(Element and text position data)
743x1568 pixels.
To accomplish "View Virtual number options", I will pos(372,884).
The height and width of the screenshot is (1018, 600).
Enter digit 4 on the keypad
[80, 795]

** The problem **
Rewrite all of the material above with "keypad" replaced by "number pad", keeping everything else unchanged.

** Exercise result **
743x1568 pixels.
To accomplish "View Virtual number options", I will pos(372,884).
The height and width of the screenshot is (1018, 600).
Enter digit 4 on the number pad
[80, 795]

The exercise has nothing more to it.